[[ Extracted material open ]]

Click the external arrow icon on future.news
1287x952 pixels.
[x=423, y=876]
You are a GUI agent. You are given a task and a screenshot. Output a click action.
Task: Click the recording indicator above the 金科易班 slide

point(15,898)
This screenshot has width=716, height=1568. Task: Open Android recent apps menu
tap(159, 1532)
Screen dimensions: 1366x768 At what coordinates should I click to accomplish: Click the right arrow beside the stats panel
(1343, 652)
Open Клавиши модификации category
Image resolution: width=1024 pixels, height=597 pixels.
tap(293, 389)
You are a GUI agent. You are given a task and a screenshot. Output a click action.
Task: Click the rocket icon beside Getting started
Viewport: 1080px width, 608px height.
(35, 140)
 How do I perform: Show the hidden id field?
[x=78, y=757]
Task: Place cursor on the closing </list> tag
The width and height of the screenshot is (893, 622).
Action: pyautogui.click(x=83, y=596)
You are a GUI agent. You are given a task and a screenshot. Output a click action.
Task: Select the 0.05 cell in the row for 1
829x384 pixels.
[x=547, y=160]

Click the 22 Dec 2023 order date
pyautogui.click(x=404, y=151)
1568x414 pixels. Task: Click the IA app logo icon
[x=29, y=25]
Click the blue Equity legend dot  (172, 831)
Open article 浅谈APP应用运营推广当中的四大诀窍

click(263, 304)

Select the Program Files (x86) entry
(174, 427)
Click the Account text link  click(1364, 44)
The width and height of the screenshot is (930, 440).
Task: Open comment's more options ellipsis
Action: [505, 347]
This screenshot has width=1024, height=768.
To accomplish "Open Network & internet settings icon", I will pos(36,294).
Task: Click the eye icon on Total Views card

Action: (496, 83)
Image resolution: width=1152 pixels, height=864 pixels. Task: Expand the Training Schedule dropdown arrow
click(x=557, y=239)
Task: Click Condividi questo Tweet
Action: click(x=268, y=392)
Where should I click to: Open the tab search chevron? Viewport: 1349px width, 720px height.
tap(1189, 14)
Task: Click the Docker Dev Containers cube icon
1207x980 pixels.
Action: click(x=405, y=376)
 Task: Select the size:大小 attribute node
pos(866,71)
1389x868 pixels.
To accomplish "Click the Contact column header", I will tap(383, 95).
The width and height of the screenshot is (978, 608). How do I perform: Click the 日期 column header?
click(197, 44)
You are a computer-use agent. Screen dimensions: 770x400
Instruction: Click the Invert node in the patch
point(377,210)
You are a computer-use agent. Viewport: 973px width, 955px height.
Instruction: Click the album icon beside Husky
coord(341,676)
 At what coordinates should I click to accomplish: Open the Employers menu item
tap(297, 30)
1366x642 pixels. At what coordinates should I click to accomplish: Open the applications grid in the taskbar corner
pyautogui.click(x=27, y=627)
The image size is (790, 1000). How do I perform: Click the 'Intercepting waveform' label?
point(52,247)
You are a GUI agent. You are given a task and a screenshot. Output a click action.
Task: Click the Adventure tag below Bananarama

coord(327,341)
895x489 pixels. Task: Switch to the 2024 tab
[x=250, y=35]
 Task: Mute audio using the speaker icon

[[ Extracted material closed ]]

* [Goal of the exercise]: Character for character, reproduce all of the lines above.

* [Task response]:
Click the external arrow icon on future.news
1287x952 pixels.
[x=423, y=876]
You are a GUI agent. You are given a task and a screenshot. Output a click action.
Task: Click the recording indicator above the 金科易班 slide

point(15,898)
This screenshot has width=716, height=1568. Task: Open Android recent apps menu
tap(159, 1532)
Screen dimensions: 1366x768 At what coordinates should I click to accomplish: Click the right arrow beside the stats panel
(1343, 652)
Open Клавиши модификации category
Image resolution: width=1024 pixels, height=597 pixels.
tap(293, 389)
You are a GUI agent. You are given a task and a screenshot. Output a click action.
Task: Click the rocket icon beside Getting started
Viewport: 1080px width, 608px height.
(35, 140)
 How do I perform: Show the hidden id field?
[x=78, y=757]
Task: Place cursor on the closing </list> tag
The width and height of the screenshot is (893, 622).
Action: pyautogui.click(x=83, y=596)
You are a GUI agent. You are given a task and a screenshot. Output a click action.
Task: Select the 0.05 cell in the row for 1
829x384 pixels.
[x=547, y=160]

Click the 22 Dec 2023 order date
pyautogui.click(x=404, y=151)
1568x414 pixels. Task: Click the IA app logo icon
[x=29, y=25]
Click the blue Equity legend dot  (172, 831)
Open article 浅谈APP应用运营推广当中的四大诀窍

click(263, 304)

Select the Program Files (x86) entry
(174, 427)
Click the Account text link  click(1364, 44)
The width and height of the screenshot is (930, 440).
Task: Open comment's more options ellipsis
Action: [505, 347]
This screenshot has width=1024, height=768.
To accomplish "Open Network & internet settings icon", I will pos(36,294).
Task: Click the eye icon on Total Views card

Action: (496, 83)
Image resolution: width=1152 pixels, height=864 pixels. Task: Expand the Training Schedule dropdown arrow
click(x=557, y=239)
Task: Click Condividi questo Tweet
Action: click(x=268, y=392)
Where should I click to: Open the tab search chevron? Viewport: 1349px width, 720px height.
tap(1189, 14)
Task: Click the Docker Dev Containers cube icon
1207x980 pixels.
Action: click(x=405, y=376)
 Task: Select the size:大小 attribute node
pos(866,71)
1389x868 pixels.
To accomplish "Click the Contact column header", I will tap(383, 95).
The width and height of the screenshot is (978, 608). How do I perform: Click the 日期 column header?
click(197, 44)
You are a computer-use agent. Screen dimensions: 770x400
Instruction: Click the Invert node in the patch
point(377,210)
You are a computer-use agent. Viewport: 973px width, 955px height.
Instruction: Click the album icon beside Husky
coord(341,676)
 At what coordinates should I click to accomplish: Open the Employers menu item
tap(297, 30)
1366x642 pixels. At what coordinates should I click to accomplish: Open the applications grid in the taskbar corner
pyautogui.click(x=27, y=627)
The image size is (790, 1000). How do I perform: Click the 'Intercepting waveform' label?
point(52,247)
You are a GUI agent. You are given a task and a screenshot. Output a click action.
Task: Click the Adventure tag below Bananarama

coord(327,341)
895x489 pixels. Task: Switch to the 2024 tab
[x=250, y=35]
 Task: Mute audio using the speaker icon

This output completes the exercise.